# Data supplied
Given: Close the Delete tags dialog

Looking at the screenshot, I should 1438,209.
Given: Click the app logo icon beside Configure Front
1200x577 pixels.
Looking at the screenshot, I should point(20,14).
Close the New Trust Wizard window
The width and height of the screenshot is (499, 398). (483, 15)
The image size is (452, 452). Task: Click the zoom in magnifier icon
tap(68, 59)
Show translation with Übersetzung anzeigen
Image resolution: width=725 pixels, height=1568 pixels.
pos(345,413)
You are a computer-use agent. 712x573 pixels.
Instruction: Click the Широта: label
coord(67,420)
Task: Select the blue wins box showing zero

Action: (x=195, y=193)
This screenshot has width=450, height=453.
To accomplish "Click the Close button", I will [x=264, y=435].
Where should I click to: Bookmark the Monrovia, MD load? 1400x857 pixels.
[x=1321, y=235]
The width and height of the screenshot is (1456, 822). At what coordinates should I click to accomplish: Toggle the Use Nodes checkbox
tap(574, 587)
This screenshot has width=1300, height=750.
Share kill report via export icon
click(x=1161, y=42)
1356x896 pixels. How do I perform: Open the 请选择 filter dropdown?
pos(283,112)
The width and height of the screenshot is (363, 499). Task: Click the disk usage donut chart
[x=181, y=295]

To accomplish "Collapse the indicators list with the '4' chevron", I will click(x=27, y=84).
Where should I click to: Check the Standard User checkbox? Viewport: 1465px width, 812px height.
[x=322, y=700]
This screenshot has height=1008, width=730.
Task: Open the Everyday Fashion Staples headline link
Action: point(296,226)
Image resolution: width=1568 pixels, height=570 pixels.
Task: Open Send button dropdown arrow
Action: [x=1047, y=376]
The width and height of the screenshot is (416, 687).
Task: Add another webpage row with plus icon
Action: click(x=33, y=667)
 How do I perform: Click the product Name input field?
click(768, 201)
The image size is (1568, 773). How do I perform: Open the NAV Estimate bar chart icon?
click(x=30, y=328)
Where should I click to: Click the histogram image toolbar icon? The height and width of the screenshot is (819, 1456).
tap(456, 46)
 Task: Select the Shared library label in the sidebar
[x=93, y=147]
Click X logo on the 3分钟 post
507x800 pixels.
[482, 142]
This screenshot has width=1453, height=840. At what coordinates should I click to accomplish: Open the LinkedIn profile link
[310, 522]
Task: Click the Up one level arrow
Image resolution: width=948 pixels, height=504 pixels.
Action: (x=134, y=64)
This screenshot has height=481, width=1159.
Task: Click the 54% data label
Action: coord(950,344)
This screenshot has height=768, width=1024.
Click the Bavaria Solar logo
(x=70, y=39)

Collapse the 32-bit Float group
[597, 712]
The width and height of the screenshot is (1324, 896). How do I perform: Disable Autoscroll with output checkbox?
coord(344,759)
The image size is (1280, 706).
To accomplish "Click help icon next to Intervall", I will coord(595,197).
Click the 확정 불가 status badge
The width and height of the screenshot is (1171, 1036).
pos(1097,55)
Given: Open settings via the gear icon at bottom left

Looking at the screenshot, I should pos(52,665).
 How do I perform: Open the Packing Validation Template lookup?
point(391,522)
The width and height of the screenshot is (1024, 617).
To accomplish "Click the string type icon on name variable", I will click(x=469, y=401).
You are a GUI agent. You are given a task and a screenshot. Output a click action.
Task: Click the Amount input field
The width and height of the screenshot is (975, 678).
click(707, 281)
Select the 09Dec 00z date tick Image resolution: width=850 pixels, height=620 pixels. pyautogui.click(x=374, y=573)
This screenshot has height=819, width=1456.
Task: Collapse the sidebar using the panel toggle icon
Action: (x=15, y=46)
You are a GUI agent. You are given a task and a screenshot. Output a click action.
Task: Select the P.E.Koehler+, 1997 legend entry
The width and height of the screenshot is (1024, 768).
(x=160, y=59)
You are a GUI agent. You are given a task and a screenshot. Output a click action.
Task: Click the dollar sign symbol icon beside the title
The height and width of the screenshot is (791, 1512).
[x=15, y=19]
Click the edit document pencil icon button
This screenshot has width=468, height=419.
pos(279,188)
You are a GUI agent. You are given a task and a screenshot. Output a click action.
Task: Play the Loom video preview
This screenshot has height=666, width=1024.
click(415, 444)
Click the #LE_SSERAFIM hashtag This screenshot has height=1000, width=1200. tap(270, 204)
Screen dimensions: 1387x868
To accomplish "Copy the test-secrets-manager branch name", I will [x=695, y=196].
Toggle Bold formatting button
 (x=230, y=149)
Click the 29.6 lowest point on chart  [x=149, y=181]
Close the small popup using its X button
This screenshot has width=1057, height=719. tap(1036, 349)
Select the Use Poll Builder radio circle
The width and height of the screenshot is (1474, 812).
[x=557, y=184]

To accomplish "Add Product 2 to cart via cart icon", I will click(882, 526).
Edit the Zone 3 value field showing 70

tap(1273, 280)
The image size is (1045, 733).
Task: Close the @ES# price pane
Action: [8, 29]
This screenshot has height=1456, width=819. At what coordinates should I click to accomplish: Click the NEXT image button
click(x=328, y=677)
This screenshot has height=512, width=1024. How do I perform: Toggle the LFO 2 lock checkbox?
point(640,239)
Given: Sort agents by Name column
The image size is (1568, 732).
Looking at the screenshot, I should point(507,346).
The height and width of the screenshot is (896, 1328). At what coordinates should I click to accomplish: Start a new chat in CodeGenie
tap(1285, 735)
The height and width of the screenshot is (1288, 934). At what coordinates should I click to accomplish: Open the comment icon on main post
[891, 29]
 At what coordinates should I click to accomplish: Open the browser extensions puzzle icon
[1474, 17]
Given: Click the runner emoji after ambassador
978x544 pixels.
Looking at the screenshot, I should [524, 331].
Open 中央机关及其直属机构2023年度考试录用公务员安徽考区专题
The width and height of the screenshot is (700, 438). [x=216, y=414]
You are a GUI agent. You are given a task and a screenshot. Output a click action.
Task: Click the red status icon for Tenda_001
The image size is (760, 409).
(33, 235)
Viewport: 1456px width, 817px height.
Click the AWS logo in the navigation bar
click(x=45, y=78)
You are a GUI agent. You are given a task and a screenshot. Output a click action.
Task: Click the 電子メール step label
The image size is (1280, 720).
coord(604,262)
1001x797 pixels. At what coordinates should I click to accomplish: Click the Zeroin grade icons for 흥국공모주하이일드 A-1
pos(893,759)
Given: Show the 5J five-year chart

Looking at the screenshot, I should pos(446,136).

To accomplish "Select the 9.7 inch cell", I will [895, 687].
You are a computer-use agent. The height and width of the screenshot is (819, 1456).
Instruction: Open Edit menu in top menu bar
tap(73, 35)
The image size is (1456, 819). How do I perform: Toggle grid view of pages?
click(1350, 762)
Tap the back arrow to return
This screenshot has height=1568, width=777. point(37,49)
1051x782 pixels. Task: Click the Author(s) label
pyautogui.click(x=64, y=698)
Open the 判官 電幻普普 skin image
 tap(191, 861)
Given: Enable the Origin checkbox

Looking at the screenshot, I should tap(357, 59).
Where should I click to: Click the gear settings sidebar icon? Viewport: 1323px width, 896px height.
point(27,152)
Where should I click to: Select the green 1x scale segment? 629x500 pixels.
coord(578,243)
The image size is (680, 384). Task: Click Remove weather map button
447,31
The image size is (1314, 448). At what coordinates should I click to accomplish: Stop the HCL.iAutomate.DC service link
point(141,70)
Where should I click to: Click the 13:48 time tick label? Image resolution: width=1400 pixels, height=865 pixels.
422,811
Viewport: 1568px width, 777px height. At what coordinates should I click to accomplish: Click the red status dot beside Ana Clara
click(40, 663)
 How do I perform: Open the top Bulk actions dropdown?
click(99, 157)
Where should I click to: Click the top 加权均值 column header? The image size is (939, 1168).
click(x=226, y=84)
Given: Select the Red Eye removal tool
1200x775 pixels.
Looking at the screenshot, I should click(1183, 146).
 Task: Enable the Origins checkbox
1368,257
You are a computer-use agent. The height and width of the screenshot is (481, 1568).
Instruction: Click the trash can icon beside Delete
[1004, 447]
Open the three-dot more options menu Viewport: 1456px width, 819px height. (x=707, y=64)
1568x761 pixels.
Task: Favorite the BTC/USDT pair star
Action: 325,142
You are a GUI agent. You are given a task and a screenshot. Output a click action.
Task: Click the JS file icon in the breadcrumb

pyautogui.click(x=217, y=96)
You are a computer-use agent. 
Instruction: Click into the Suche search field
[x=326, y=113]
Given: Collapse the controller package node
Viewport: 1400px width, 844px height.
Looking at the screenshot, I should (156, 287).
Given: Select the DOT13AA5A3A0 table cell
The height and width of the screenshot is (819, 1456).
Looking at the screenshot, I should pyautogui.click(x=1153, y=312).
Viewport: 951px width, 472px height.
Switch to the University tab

# Objective
Please count the lines in the listing above that contain the string "perform", treating uppercase and lowercase as different, and give only the number.

# Right answer
8